The task
Once every line in the data below has been checked for "will", give the number of lines that hold it, and only that.

(Dataset entries begins)

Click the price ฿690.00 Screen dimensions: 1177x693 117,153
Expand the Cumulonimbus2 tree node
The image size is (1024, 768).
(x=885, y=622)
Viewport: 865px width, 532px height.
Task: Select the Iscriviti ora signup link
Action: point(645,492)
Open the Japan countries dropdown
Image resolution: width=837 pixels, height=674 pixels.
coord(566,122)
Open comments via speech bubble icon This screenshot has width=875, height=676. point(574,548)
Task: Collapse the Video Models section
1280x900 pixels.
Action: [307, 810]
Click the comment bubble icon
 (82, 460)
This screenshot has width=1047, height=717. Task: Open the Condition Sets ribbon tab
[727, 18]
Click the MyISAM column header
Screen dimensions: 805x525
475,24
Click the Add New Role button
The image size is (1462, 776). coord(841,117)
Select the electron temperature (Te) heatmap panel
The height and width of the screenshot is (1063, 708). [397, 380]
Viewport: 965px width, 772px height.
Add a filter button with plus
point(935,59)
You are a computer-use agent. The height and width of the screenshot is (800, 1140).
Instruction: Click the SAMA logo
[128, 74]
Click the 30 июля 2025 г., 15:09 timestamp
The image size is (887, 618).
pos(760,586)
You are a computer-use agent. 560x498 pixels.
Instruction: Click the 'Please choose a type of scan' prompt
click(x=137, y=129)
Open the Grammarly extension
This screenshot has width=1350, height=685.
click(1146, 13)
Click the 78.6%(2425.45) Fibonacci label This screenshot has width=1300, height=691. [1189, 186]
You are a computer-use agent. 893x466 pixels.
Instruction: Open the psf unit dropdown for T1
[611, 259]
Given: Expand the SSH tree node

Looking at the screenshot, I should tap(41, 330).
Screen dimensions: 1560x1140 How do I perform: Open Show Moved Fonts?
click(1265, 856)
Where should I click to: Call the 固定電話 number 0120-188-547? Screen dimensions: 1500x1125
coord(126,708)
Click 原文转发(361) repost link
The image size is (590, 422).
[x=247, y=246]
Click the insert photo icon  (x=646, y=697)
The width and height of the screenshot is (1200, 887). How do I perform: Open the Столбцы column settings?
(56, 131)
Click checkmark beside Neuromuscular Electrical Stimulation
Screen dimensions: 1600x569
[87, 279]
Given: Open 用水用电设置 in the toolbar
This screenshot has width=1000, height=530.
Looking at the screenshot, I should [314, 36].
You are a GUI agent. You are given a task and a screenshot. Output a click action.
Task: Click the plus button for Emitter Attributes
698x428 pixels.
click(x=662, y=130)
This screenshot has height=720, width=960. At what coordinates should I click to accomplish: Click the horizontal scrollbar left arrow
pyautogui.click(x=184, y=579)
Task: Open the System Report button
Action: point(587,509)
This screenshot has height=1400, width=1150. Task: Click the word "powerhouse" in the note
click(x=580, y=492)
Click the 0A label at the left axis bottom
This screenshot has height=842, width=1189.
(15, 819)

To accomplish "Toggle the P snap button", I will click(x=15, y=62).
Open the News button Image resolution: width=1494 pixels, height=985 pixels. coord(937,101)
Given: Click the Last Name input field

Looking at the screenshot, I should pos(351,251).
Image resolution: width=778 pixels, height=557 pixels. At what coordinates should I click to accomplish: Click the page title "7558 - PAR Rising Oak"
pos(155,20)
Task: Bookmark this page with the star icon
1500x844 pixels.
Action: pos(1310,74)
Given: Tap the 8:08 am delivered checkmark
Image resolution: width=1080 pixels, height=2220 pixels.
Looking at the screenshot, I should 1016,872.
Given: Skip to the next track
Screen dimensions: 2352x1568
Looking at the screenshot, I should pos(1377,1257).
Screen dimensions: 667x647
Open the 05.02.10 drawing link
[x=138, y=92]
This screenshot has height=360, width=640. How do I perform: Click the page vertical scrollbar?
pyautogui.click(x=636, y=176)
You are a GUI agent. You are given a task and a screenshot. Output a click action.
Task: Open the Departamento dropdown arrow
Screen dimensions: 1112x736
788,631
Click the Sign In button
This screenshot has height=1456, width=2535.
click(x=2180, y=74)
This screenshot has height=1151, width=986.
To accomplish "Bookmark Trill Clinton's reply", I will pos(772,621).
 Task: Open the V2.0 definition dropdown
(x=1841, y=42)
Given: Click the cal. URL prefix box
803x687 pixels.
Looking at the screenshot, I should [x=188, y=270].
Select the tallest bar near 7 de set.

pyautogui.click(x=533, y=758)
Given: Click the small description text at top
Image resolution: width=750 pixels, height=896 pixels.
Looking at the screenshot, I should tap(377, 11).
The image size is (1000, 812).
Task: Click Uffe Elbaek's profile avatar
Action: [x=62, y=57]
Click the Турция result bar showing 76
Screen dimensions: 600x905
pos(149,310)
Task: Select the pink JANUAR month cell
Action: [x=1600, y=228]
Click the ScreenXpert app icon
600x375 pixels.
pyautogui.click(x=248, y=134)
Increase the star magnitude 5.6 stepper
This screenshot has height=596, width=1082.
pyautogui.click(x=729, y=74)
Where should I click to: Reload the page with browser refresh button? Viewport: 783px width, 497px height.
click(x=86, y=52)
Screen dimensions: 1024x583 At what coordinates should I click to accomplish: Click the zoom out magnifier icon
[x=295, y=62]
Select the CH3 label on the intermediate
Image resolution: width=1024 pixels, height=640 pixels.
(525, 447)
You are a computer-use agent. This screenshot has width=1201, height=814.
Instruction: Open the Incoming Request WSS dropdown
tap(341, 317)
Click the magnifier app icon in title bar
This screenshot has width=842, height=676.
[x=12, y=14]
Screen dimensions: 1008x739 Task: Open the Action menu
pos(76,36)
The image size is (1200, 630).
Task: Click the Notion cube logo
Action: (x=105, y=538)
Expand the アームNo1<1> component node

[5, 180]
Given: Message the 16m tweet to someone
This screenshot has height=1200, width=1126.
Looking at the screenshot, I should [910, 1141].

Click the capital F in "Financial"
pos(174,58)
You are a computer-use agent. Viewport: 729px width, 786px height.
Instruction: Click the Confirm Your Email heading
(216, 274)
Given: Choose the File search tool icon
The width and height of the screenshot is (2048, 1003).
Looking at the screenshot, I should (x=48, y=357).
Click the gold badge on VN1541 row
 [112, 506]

(Dataset entries ends)

Answer below
2